Update (2024-02-01): Dare Obasanjo:

Unity is a great example of the collateral damage of Apple’s ATT changes. Their business model was to give away the tools then make money on an ad network.

Apple killed that dream so they tried to pivot to a per install fee and devs got so mad the CEO was fired. Now the company is just screwed and is flailing including laying off a quarter of staff.

However, this wouldn’t affect their non-iOS revenue.

6 Comments RSS · Twitter · Mastodon

Unity removing the clause in its TOS allowing developers to stay on older versions of it, and then deleting/hiding the TOS change history, is notable.

"a scary possibility in an industry where users are known to review bomb and send death threats to game developers"

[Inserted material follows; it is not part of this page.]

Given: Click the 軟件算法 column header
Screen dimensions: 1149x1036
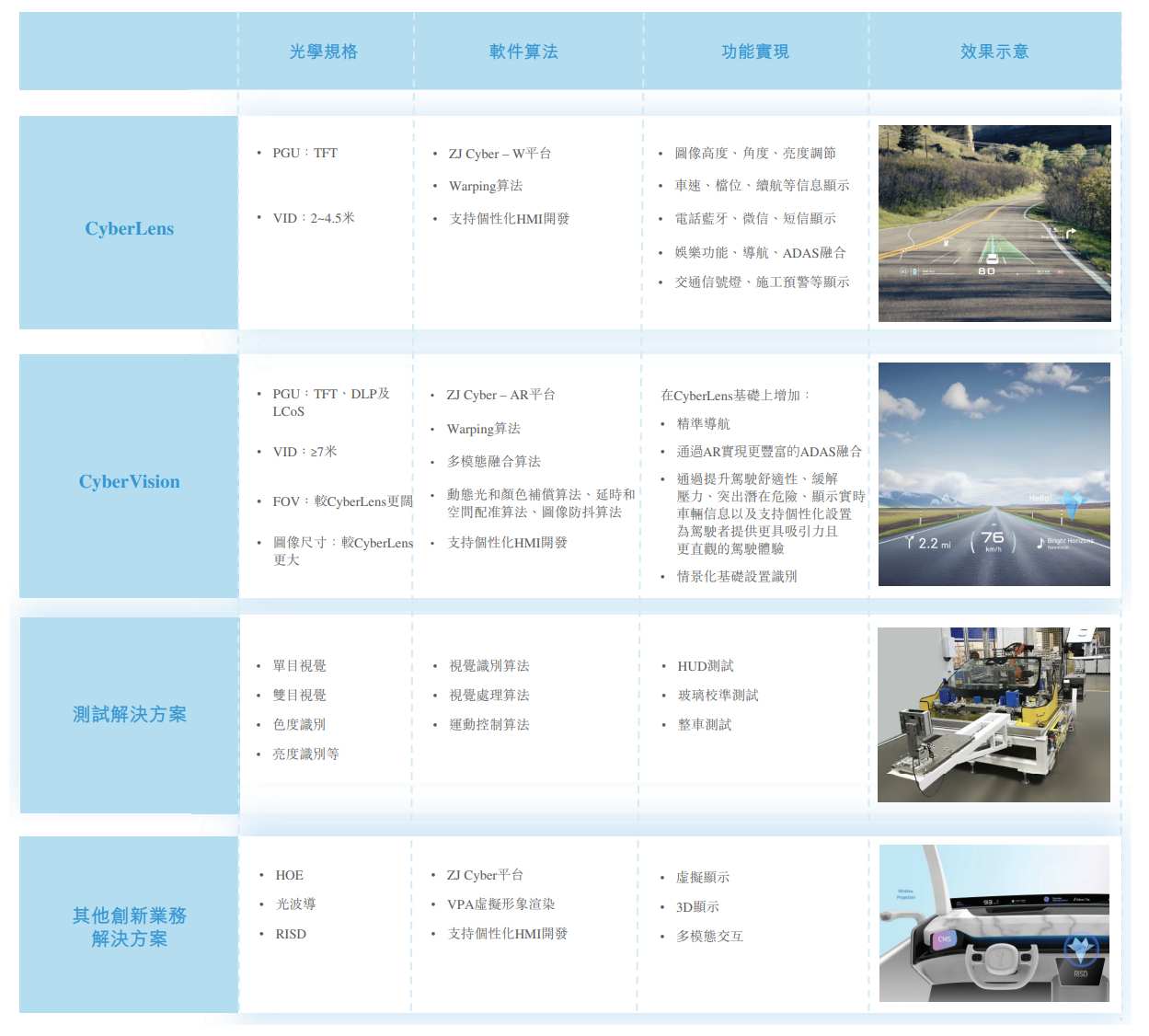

What would you expect? What could possibly go wrong? Violence generates violence. Just look around in the world today!

They're sorry:

IMO, too little, too late. Publishers have apparently already cancelled publishing deals with smaller indie games that were being developed in Unity, and the fact that Unity just dumped this on devs without doing even the most basic communication first, or thinking through any of the implications of their ideas, shows that Unity's current leadership can't be trusted. I can't see how any serious company would start a new project in Unity now.

Apparently, they're now planning to cap fees based on revenue:
"Under the tentative new plan, Unity will limit fees to 4% of a game’s revenue for customers making over $1 million"

"No more install fees" is not correct.